Discovered in the ocean fish of the polar region, these proteins decreased the freezing point of the fish blood without increasing the plasma osmotic pressure to enable survival at sub-zero cold temperatures. Further, it was observed that the formation/ growth rate of ice crystals was suppressed, though the blood temperature was below the freezing point of seawater. The glycoproteins responsible for lowering the freezing point in a non-colligative manner were named antifreeze proteins (AFPs). AFPs, also known as ice crystal growth modifiers, are the class of biomolecules that play an essential role in preventing the growth of ice crystals and their recrystallization, to protect the cells from mechanical (freezing) damage. Secretion of AFPs is one of the survival strategies adopted by animals inhabiting low ambient temperatures.

AFPs are classified based on the sequence and the structures, but all have similar properties that enable them to bind to the building ice crystals (a pre-requisite of an AFP) under sub-zero conditions to decrease the freezing point. Five biological functions identified for AFPs are: freezing point depression, modification in ice nucleation, holding the liquid pockets, adhering to ice, and preventing/ inhibiting ice crystallization/ recrystallization. Binding to the ice, AFPs generate thermal hysteresis (TH). TH with respect to AFPs means a decrease in the freezing point of the solution without affecting its melting point. The difference in the freezing point (T_f) and the melting point (T_m) creates a gap called the TH gap (T_m - T_f). The magnitude of the gap depends on the type and concentration of AFPs. Under lower concentrations, AFPs prevent the recrystallization of ice, whereas, at higher concentrations generate TH.
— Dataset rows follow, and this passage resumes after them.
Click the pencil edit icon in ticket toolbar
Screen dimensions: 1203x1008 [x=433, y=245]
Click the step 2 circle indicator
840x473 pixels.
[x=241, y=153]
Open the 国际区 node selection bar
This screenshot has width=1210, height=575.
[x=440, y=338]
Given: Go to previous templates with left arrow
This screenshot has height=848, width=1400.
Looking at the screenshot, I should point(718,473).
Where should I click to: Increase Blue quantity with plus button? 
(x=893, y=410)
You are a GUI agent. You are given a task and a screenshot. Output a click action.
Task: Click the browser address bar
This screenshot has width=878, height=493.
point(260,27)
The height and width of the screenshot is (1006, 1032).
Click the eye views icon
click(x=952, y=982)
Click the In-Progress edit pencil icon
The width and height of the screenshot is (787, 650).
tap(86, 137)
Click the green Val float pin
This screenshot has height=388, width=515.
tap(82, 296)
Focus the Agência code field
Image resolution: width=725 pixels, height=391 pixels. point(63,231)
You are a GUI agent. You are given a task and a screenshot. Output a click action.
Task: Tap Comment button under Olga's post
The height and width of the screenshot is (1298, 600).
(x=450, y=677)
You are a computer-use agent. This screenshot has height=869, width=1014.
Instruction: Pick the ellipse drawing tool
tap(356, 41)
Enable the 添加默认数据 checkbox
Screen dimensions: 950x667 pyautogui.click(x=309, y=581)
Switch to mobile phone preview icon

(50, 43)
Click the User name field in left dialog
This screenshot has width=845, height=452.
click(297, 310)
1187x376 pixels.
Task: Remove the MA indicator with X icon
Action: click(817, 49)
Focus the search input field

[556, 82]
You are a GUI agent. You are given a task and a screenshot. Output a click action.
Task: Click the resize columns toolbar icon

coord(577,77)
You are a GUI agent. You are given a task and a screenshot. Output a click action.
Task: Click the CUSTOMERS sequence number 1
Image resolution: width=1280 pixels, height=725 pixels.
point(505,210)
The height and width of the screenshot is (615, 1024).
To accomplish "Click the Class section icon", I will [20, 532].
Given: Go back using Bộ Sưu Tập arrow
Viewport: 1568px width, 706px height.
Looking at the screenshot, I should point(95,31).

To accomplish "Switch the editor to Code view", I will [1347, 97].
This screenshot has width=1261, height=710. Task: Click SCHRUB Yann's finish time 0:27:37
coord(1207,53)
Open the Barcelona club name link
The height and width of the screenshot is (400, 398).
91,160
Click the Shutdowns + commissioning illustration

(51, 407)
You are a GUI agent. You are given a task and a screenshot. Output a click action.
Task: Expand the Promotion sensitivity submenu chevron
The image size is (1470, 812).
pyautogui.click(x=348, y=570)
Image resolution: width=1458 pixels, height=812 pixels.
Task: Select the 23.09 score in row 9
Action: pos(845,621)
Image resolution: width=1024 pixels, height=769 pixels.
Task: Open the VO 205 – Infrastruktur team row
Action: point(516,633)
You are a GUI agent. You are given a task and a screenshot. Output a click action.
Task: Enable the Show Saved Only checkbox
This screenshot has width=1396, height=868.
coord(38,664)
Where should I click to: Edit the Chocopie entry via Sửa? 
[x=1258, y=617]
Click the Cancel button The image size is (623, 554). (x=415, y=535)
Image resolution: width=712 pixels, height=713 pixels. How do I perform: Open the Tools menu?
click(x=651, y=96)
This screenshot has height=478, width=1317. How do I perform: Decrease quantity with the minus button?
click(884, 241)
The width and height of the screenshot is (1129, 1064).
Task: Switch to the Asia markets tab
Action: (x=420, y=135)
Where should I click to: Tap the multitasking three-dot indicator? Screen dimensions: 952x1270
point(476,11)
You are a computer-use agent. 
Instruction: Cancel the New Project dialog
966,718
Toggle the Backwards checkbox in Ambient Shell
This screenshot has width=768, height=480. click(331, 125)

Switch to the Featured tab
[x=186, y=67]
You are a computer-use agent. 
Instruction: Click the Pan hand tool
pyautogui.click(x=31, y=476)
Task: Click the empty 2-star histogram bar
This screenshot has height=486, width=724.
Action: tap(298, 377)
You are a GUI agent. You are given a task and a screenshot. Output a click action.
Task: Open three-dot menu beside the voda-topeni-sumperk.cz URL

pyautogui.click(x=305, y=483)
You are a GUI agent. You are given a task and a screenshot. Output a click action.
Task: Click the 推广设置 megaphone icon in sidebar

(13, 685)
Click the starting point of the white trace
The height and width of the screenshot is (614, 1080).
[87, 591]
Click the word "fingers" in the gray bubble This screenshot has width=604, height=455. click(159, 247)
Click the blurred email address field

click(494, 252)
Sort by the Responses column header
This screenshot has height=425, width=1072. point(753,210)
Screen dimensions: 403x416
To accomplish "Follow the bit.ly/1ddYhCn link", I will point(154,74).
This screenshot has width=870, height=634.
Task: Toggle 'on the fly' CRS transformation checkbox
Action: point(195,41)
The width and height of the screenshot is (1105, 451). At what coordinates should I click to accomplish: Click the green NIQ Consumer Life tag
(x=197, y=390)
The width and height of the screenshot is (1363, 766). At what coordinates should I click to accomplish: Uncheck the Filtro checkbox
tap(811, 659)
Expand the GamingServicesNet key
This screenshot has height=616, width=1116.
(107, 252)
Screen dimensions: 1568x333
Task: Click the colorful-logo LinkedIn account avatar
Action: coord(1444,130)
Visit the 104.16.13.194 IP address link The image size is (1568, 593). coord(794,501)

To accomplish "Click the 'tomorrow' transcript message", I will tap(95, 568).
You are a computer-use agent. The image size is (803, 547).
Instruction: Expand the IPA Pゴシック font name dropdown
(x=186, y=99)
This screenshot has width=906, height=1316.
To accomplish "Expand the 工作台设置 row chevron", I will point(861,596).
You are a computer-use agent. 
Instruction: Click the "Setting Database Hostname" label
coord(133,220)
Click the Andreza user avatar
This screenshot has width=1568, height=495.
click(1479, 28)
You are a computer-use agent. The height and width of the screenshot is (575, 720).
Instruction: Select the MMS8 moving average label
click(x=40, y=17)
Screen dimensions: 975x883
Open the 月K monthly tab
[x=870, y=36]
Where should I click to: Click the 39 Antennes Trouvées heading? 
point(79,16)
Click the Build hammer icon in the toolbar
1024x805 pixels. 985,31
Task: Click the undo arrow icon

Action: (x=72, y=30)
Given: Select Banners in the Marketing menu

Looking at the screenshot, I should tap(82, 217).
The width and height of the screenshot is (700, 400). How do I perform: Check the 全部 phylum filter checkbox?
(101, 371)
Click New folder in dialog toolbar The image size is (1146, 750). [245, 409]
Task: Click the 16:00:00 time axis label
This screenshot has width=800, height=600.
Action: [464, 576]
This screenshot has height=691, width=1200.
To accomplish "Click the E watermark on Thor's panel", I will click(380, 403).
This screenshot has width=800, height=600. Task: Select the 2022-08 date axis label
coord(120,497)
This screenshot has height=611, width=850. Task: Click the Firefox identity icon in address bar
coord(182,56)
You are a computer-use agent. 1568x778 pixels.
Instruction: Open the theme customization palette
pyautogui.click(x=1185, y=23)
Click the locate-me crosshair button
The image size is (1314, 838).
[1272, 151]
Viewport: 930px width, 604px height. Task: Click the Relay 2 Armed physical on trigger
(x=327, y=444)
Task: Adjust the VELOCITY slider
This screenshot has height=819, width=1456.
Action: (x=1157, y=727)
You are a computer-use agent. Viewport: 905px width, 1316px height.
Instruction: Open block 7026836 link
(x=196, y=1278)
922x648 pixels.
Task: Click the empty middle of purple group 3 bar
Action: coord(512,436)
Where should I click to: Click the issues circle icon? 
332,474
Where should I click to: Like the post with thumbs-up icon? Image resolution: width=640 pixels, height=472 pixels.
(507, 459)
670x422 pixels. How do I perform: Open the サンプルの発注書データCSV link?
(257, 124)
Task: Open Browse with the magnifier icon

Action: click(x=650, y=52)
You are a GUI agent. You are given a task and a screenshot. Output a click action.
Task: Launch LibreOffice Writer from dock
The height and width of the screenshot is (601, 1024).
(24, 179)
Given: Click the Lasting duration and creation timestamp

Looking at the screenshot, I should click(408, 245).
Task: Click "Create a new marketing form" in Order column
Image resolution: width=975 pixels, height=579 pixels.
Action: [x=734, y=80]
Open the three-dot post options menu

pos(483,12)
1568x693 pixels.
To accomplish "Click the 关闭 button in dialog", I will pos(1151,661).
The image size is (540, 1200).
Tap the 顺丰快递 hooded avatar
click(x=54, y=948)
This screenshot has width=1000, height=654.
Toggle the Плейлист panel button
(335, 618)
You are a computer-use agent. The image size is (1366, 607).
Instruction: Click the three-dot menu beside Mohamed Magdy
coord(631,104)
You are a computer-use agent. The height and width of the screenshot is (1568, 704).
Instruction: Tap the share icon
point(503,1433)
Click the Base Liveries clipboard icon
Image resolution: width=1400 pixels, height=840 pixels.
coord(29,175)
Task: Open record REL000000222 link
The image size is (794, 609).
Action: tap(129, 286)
The AFPs are adsorbed on the ice surface via an ice-binding site (IBS). IBS is a hydrophobic Threonine rich (T-Rich repeats) motif that aids their binding via hydroxyl groups on T-residues to inhibit ice growth. AFPs binds to the water between ice and IBS to initiate the ice-binding process. To block the ice growth, the adsorption rate of AFPs increases compared to the ice crystallization rate. The crystallization stops at the region where AFPs bind to the ice, but it continues at the unbound region (the region between the two AFPs adsorbed) until the water binding in those regions is energetically unfavoured. Eventually, the ice growth ceases, and the freezing point is depressed until the curvature and the space between the bound AFPs are maintained. Therefore, being a natural ice modulator and its role in cell membranes protection against cold injuries, AFPs are extensively studied for their application in cryopreservation.